Part of Advances in Neural Information Processing Systems 36 (NeurIPS 2023) Datasets and Benchmarks Track
Lasse Hansen, Nabeel Seedat, Mihaela van der Schaar, Andrija Petrovic
Synthetic data serves as an alternative in training machine learning models, particularly when real-world data is limited or inaccessible. However, ensuring that synthetic data mirrors the complex nuances of real-world data is a challenging task. This paper addresses this issue by exploring the potential of integrating data-centric AI techniques which profile the data to guide the synthetic data generation process. Moreover, we shed light on the often ignored consequences of neglecting these data profiles during synthetic data generation --- despite seemingly high statistical fidelity.

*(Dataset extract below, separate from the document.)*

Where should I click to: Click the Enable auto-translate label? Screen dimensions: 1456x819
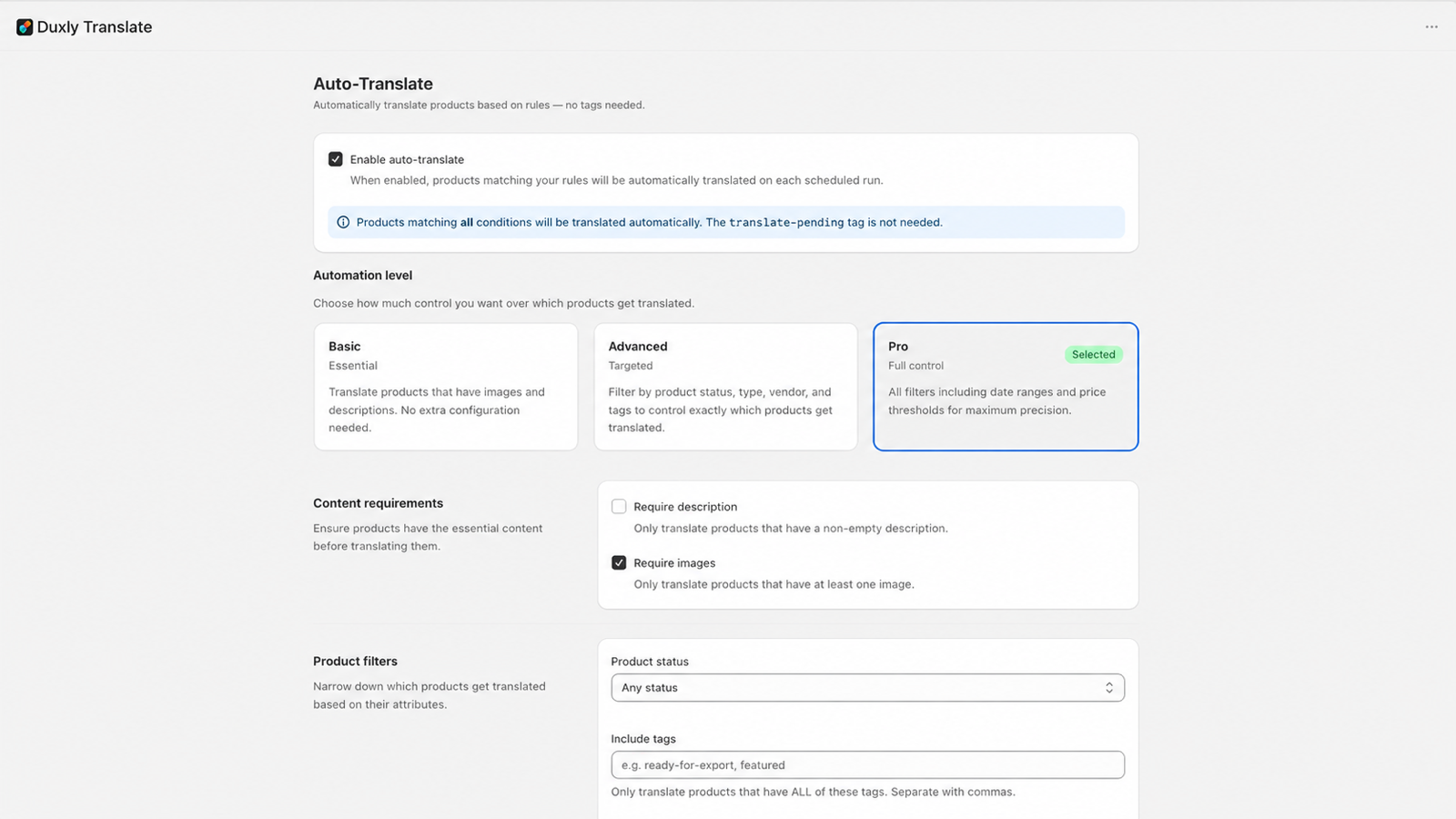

Subsequently, we propose a novel framework to evaluate the integration of data profiles to guide the creation of more representative synthetic data. In an empirical study, we evaluate the performance of five state-of-the-art models for tabular data generation on eleven distinct tabular datasets. The findings offer critical insights into the successes and limitations of current synthetic data generation techniques. Finally, we provide practical recommendations for integrating data-centric insights into the synthetic data generation process, with a specific focus on classification performance, model selection, and feature selection. This study aims to reevaluate conventional approaches to synthetic data generation and promote the application of data-centric AI techniques in improving the quality and effectiveness of synthetic data.